Task details: When the line containing "Where should I click to: Click the Deview" appears in the data below, begin copying there and stop only after the line containing "You are a computer-use agent. This".

Extracted data:
★ ★ ★ ★ ★ ★ ★

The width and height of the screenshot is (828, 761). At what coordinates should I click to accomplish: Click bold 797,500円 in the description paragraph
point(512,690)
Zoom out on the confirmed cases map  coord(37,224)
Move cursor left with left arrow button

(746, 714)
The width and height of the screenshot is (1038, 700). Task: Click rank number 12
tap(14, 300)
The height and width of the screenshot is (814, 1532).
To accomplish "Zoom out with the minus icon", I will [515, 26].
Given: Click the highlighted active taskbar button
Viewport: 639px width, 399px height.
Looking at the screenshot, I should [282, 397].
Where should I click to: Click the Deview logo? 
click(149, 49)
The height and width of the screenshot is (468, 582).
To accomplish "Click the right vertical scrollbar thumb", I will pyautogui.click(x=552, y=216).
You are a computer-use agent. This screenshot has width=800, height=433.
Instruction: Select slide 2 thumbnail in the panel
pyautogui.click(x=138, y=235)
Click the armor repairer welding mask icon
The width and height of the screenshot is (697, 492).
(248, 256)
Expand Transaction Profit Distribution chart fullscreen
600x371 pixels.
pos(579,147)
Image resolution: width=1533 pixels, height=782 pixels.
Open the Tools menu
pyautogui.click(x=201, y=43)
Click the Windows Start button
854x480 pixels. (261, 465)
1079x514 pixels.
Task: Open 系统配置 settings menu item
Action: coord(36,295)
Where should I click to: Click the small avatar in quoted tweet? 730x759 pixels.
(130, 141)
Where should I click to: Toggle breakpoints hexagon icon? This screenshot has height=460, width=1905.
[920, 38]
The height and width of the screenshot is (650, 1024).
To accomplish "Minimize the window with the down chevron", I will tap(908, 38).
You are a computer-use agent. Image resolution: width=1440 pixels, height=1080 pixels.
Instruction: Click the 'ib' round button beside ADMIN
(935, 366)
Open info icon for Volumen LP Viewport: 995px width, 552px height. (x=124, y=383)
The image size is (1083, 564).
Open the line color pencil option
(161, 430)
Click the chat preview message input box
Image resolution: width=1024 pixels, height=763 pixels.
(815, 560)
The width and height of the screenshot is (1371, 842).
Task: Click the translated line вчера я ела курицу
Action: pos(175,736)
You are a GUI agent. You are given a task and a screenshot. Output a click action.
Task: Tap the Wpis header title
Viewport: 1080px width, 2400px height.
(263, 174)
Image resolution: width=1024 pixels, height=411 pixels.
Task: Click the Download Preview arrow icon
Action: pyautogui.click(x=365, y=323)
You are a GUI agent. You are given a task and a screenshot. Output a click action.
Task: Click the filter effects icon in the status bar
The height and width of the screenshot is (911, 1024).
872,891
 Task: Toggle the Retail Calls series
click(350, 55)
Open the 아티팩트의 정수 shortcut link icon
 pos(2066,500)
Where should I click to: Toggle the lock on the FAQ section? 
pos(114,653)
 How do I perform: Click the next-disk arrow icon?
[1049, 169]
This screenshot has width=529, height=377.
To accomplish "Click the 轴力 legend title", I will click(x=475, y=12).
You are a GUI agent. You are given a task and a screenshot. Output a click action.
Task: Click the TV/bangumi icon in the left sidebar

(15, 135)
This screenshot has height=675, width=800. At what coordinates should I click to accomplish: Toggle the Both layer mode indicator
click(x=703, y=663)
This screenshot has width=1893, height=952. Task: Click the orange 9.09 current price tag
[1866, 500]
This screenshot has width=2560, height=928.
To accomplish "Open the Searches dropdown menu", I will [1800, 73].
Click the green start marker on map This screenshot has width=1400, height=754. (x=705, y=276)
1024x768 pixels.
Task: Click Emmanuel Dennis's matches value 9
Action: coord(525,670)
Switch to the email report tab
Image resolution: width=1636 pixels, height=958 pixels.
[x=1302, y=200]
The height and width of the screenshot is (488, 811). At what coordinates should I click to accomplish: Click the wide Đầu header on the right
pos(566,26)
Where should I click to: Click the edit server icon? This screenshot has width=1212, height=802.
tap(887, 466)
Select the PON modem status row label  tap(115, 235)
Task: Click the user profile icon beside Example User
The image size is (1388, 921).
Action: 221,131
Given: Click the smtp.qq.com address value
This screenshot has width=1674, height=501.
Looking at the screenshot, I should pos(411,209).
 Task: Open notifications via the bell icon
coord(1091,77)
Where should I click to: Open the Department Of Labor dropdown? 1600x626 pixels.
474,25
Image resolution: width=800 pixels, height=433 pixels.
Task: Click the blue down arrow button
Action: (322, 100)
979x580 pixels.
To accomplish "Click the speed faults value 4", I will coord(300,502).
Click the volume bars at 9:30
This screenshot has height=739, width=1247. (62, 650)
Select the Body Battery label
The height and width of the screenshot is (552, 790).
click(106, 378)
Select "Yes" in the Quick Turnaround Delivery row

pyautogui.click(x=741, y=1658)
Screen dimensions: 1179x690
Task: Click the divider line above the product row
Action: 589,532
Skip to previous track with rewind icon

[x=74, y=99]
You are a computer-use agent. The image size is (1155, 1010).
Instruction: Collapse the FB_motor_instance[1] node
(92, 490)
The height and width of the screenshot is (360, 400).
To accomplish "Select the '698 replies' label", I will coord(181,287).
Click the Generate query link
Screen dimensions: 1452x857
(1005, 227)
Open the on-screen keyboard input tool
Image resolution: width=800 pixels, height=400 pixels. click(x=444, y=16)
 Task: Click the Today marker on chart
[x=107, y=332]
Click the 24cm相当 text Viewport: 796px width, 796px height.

★ ★ ★ ★ ★ ★ ★

Answer space:
Where should I click to: Click the Deview logo? 
click(149, 49)
The height and width of the screenshot is (468, 582).
To accomplish "Click the right vertical scrollbar thumb", I will pyautogui.click(x=552, y=216).
You are a computer-use agent. This screenshot has width=800, height=433.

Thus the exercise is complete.